~ Hier wächst das Glück ~

 

 

Der Kögel-Willms-Heilpflanzengarten soll Anregung sein, sich den heimischen Heilpflanzen zu nähern.

Der Verein bietet verschiedene Möglichkeiten die Schönheit, Wirksamkeit und Geheimnisse der Pflanzen zu entdecken.

Durch Seminare soll das Wissen um die Heilkräfte unserer heimischen Heilpflanzen erhalten und vertieft werden.

 

Während der Gartensaison pflanzen und pflegen wir an den Dienstagvormittagen. Zu dieser Zeit kann der Garten gern besucht werden. Führungen finden nur nach Absprache und den angekündigten Terminen statt, da der Garten nicht öffentlich ist.

 

Die Pflege und Weiterentwicklung des Gartens wird durch Mitgliedsbeiträge und viel ehrenamtlicher Arbeit der Mitglieder ermöglicht.
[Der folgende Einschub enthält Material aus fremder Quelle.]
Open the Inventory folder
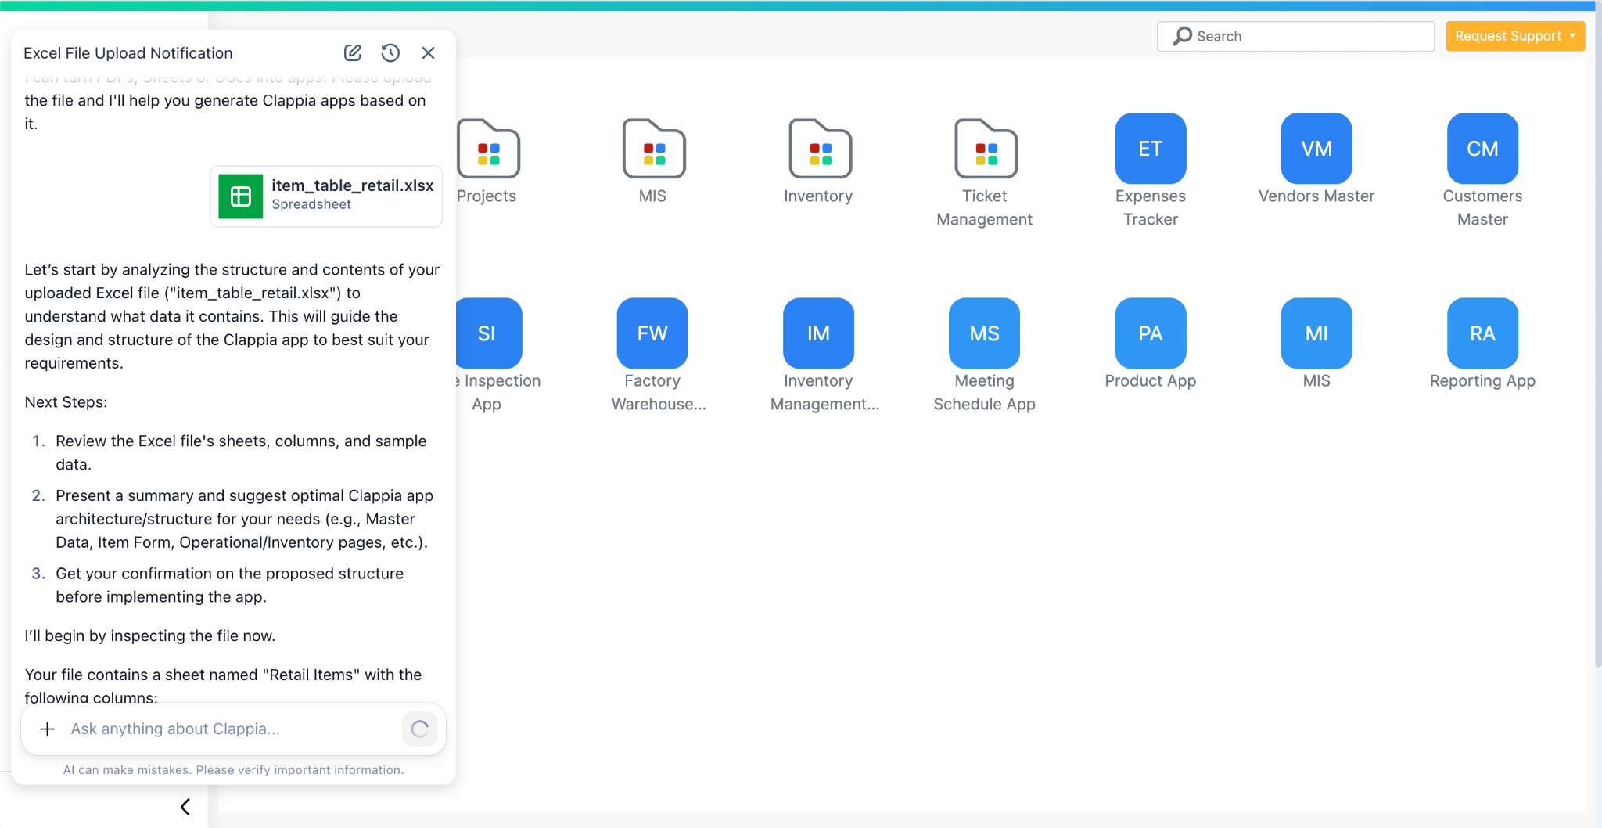Viewport: 1602px width, 828px height. pyautogui.click(x=819, y=149)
Ebenso wird der Heilpflanzengarten von unseren Fördermitgliedern unterstützt.

Auch Sie sind uns als aktives Mitglied oder auch als Fördermitglied  herzlich willkommen.

 

 

 

Der Garten ist der letzte Luxus unserer Tage, denn er erfordert das, was in unserer Gesellschaft am kostbarsten ist, Zeit, Zuwendung und Raum.
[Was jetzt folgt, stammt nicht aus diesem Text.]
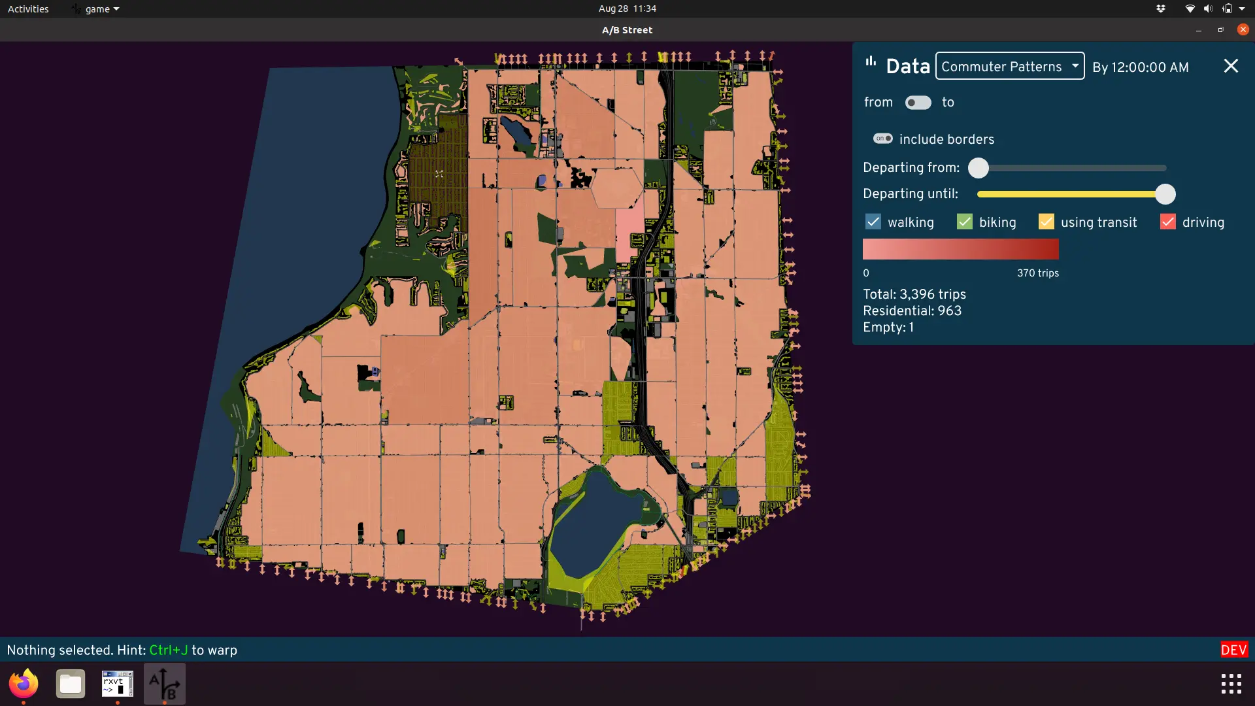The height and width of the screenshot is (706, 1255).
Task: Click the Departing from slider handle
Action: 979,168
Dieter Kienast (1945-1998)

 

 

-hypericum perforatum-

Heilpflanze des Jahres 2019

-Johanniskraut-

 

Hält man ein Blatt des Krautes gegen das Licht, dann sehen die Exkretbehälter wie kleine Löcher aus. Es galt daher vor allem als ein Heilmittel für Stich- und Schußverletzungen. Die "Blattnerven" werden als Nervensignatur gedeutet und zerreibt man eine Blüte zwischen den Fingern, so tritt blutroter Saft aus. Die Pflanze wirkt krampflösend, antidepressiv, adstringierend und beruhigend und ist bekannt als hilfreich bei Depressionen und Angstzuständen. Aber auch bei Nervenbeschwerden, Krämpfen, Virusinfektionen, Wunden, Magenschleimhautentzündung, Magengeschwür, Neuralgie und als Leber- und Gallentonikum wird sie eingesetzt.

-crataegus monogyna-
 
Arzneipflanze des Jahres 2019
-Weißdorn-
 
Der Eingrifflige Weißdorn  besitzt, wie der Name schon sagt, nur einen Griffel in der Blüte. Die Staubbeutel sind rosarot und setzen sich gut von den weißen Blütenblättern ab. Die Pflanze aus der Familie der Rosengewächse werde seit vielen Jahrhunderten vor allem gegen Herz- und Kreislaufschwäche eingesetzt.
Seit 2016 ist der Weißdorn (Crataegus) auch aufgrund der Unbedenklichkeit und der guten Verträglichkeit des Wirkstoffs von der deutschen Zulassungsbehörde als traditionelles pflanzliches Arzneimittel eingestuft. Weißdorn sei damit das einzige bekannte mild wirkende pflanzliche Mittel gegen Herzschwäche.